Records
———
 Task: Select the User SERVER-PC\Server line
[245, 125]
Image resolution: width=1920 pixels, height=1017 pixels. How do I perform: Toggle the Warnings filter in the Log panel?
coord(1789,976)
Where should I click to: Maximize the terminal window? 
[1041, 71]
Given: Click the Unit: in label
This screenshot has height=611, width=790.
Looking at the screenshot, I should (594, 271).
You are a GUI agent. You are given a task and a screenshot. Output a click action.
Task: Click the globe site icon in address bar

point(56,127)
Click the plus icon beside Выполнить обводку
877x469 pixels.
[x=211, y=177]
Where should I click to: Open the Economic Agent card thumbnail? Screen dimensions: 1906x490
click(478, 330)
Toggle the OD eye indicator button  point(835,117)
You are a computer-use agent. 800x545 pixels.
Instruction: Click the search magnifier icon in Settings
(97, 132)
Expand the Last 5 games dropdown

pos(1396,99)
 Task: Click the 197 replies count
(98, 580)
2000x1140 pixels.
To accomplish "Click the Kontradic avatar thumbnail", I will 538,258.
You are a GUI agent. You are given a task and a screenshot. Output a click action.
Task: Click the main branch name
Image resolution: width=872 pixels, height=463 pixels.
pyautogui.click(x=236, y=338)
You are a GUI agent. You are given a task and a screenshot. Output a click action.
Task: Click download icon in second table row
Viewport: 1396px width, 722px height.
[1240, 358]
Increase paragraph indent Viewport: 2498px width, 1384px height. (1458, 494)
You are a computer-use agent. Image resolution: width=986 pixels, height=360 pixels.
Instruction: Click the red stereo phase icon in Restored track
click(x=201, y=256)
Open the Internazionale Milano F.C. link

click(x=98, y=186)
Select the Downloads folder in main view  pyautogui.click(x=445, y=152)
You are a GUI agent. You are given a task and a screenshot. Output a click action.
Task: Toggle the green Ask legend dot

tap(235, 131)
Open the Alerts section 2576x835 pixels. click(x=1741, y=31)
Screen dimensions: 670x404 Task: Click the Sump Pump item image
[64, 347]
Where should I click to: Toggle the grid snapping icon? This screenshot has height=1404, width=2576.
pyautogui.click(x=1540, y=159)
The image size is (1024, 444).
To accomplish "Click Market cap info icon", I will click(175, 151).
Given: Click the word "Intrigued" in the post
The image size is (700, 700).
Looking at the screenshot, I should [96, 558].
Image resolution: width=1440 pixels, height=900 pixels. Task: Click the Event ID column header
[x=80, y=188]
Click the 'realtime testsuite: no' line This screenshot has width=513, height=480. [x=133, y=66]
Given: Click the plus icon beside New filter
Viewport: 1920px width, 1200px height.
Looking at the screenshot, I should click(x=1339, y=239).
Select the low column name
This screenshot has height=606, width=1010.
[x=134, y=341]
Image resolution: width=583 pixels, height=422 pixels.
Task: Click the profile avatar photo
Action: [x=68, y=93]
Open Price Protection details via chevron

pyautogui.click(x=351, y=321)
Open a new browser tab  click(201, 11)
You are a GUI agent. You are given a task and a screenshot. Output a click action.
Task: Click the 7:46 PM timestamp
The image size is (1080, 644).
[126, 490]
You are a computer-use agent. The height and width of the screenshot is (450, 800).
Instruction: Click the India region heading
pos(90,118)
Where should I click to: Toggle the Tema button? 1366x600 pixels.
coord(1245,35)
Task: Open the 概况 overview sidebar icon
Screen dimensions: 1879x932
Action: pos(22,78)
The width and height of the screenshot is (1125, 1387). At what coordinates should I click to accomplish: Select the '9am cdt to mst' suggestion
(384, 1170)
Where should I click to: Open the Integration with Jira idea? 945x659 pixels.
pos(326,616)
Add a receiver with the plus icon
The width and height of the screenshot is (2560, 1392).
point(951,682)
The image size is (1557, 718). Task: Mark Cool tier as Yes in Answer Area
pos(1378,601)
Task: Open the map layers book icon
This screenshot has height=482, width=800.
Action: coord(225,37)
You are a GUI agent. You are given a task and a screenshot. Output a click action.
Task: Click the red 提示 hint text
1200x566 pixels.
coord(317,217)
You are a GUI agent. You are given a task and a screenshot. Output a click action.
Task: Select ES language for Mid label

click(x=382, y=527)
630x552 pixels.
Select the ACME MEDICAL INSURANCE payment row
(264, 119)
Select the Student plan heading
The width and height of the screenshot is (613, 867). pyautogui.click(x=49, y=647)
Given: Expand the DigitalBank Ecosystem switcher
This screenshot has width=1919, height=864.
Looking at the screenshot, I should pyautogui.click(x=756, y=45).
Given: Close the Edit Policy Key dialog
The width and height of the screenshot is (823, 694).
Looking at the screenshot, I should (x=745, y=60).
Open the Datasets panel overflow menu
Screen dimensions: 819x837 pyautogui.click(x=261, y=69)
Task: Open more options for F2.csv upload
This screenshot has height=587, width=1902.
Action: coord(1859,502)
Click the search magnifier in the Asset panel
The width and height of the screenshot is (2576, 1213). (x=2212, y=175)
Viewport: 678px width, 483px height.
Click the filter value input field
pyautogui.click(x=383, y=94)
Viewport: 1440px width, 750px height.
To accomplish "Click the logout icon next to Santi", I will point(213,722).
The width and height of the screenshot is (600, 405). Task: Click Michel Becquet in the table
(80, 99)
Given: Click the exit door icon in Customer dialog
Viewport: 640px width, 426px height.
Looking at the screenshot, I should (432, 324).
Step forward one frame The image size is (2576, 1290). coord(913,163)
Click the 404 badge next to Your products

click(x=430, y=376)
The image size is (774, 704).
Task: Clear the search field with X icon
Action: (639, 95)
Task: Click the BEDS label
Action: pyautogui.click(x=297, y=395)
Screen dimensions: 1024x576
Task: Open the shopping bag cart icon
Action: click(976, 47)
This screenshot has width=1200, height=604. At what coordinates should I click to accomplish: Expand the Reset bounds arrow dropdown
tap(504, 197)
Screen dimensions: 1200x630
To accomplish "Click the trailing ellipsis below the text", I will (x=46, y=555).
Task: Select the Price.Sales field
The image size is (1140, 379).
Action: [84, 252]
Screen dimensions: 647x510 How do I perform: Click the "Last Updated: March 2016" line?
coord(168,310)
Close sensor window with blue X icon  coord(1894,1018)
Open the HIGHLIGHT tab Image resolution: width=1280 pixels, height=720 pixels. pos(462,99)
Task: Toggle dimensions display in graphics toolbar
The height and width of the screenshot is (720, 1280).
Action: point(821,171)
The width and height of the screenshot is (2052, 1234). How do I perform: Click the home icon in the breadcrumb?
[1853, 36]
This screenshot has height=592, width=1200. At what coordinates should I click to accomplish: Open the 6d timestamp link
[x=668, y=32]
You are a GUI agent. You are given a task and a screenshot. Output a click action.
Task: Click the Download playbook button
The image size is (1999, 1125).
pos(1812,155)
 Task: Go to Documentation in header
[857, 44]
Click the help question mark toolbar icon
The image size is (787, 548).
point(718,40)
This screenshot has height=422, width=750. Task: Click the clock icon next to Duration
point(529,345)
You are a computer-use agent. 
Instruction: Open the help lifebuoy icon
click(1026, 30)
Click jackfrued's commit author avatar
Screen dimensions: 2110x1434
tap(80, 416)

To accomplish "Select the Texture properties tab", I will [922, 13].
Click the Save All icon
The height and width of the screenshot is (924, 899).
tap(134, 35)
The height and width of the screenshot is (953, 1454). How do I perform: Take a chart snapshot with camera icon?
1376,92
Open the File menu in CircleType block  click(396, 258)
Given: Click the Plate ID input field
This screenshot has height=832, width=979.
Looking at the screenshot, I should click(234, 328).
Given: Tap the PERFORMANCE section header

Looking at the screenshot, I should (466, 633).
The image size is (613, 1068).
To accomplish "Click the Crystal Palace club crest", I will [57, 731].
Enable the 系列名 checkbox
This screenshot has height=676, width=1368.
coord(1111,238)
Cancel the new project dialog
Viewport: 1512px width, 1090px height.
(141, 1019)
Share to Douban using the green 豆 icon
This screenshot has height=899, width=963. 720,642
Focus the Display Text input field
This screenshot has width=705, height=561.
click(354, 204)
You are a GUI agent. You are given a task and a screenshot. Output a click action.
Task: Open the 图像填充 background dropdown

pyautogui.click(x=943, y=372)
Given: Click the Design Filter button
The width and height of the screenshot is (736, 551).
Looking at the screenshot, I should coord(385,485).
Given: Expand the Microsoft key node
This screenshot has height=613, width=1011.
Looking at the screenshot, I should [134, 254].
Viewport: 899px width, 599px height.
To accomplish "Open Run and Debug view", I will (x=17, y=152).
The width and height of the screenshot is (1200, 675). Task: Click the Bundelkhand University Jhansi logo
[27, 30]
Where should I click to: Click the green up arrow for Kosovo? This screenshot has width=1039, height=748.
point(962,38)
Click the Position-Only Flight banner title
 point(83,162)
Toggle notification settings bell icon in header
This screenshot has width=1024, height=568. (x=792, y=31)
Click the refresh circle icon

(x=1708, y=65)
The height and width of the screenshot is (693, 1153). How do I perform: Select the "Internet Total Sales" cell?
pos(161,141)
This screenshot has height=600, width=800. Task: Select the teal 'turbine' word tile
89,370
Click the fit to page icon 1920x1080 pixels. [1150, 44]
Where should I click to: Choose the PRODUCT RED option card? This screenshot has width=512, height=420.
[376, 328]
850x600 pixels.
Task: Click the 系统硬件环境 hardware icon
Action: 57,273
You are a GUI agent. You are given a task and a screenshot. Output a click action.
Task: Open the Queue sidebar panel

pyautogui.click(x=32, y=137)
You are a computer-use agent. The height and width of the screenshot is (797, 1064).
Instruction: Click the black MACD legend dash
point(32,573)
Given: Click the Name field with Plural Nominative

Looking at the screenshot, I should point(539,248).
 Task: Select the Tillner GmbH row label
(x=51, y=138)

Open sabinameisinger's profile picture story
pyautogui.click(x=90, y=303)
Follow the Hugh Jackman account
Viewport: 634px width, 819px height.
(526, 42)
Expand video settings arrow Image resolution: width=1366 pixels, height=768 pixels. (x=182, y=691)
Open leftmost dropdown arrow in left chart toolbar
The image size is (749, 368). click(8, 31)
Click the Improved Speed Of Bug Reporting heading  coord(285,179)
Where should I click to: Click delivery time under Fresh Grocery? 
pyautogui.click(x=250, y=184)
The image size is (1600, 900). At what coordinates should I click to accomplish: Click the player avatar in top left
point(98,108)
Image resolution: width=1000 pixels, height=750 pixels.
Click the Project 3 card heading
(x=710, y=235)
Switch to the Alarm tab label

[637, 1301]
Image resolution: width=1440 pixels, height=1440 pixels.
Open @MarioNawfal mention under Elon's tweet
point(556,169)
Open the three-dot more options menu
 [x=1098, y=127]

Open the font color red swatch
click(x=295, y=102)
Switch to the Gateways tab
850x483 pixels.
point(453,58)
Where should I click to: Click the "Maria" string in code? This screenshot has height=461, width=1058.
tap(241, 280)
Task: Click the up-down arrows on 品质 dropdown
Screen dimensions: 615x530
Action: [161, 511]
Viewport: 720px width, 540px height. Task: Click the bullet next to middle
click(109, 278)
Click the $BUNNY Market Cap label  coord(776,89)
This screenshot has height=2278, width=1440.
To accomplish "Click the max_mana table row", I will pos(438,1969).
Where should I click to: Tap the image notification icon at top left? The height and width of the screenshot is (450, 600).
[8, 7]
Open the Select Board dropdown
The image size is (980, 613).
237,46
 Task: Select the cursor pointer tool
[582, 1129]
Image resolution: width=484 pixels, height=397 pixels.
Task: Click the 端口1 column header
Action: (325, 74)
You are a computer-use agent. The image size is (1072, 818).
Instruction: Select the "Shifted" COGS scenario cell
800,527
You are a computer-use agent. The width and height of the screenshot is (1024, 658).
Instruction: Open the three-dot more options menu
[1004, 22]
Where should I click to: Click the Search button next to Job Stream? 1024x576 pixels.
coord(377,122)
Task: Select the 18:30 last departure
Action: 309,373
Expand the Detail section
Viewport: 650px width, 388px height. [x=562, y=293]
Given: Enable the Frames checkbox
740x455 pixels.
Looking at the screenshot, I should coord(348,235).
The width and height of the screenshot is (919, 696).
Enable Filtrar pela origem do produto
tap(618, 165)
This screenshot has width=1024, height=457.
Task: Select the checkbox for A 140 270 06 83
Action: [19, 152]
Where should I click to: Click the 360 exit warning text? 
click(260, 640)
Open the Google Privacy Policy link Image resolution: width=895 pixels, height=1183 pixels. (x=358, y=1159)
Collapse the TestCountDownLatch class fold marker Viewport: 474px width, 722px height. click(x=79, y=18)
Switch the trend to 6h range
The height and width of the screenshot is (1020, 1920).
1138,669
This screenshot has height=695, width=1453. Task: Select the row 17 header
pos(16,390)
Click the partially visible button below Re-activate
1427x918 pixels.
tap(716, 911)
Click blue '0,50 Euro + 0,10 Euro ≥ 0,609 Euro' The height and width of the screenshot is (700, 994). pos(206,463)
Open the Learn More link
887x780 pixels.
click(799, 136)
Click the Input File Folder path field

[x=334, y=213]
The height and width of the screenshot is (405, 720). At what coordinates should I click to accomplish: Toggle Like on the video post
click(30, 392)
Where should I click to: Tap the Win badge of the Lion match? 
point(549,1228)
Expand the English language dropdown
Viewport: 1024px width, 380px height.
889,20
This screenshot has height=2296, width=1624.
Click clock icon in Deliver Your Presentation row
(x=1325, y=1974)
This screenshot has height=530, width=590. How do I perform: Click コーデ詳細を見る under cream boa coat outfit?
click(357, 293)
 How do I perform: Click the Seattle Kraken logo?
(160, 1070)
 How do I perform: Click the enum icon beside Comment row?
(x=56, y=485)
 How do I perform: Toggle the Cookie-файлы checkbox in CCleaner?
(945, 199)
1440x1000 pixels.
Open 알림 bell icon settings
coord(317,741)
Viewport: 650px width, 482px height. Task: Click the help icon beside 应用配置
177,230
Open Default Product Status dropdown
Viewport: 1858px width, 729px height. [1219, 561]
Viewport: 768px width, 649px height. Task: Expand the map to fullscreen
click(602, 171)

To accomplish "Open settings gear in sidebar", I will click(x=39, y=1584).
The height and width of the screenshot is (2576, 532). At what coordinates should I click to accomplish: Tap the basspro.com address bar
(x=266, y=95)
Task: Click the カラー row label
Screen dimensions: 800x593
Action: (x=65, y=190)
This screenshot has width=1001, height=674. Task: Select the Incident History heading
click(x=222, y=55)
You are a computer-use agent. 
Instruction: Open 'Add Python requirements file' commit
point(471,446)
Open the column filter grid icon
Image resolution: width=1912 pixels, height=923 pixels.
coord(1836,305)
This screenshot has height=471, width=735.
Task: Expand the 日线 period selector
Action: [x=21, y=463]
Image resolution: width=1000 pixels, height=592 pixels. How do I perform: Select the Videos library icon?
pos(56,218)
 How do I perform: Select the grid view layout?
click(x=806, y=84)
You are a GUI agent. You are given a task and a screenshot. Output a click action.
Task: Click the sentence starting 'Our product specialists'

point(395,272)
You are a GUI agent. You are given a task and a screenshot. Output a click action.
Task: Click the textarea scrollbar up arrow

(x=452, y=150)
———
**Work instructions**.
Pick out every line of the items above that contains the string "grid", and copy each such line in full.

**Solution to this problem**.
Where should I click to: Toggle the grid snapping icon? This screenshot has height=1404, width=2576.
Open the column filter grid icon
 How do I perform: Select the grid view layout?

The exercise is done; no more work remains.